本文

----

世界一安全なファミリーカーがファミリーを捨てる時

この記事は、about-VOLVO時代に書いたものです。2019年10月に掲載した本記事は、沢山のコメントをいただいた思い出深い記事です。
今回、aboutVOLVO傑作選として再アップするにあたり、お読みになる皆さんへ注意いただきたいのは、この記事はボルボ及びボルボ・カー・ジャパンに対する警笛、そして応援の意味が込められているという事です。またいつの日か、コンパクトで買いやすいボルボが復活し、安全性の高いクルマが沢山の人に選びやすい日本に戻ることを願い、本記事を再掲載いたします。

 

世界一安全なファミリーカーとは、ボルボに対する褒め言葉です。

 

古くは 1944年 の合わせガラス、さらに事故車の買取による自動車の事故調査など長い道のりを超えて、その称号を手にしていました。

----

収集データ
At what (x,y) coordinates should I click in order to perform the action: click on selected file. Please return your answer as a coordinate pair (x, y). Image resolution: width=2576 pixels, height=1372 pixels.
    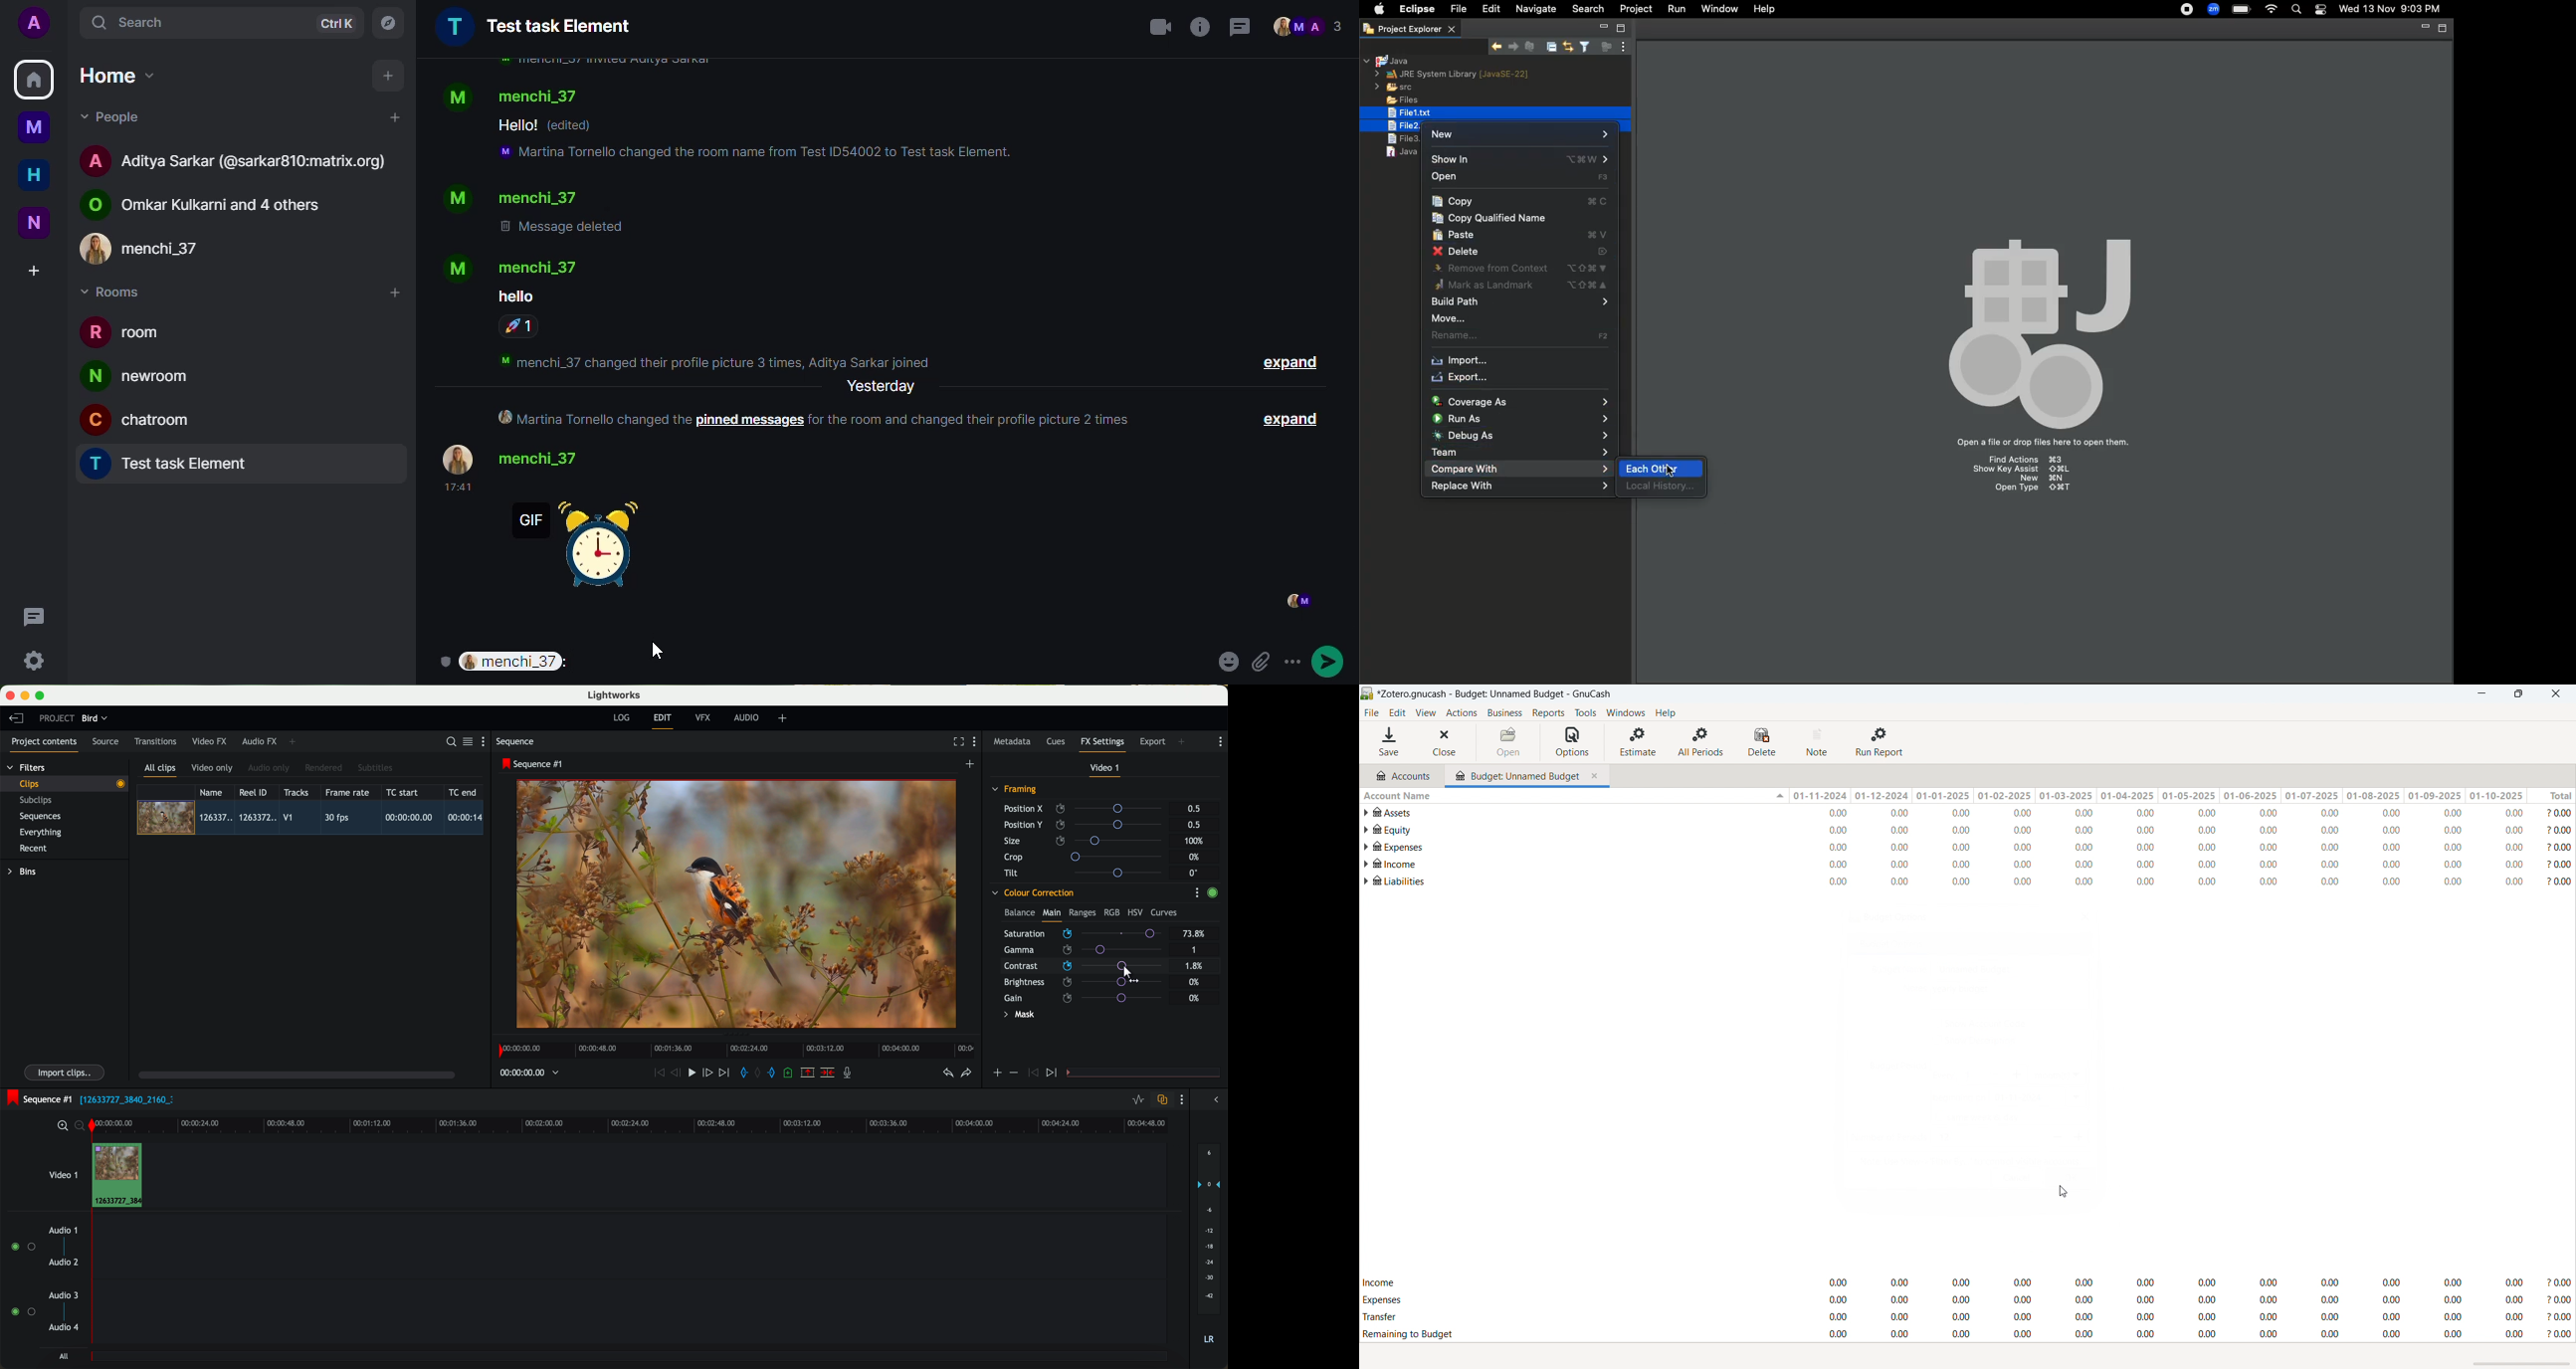
    Looking at the image, I should click on (1460, 113).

----

問題
記事について次の問いに答えよ。
1. この記事が最初に掲載されたのは何年何月か。
2. 「世界一安全なファミリーカー」という言葉は、何に対する褒め言葉か。
3. 「合わせガラス」の前に書かれている年はいつか。

解答
1. 2019年10月
2. ボルボ
3. 1944年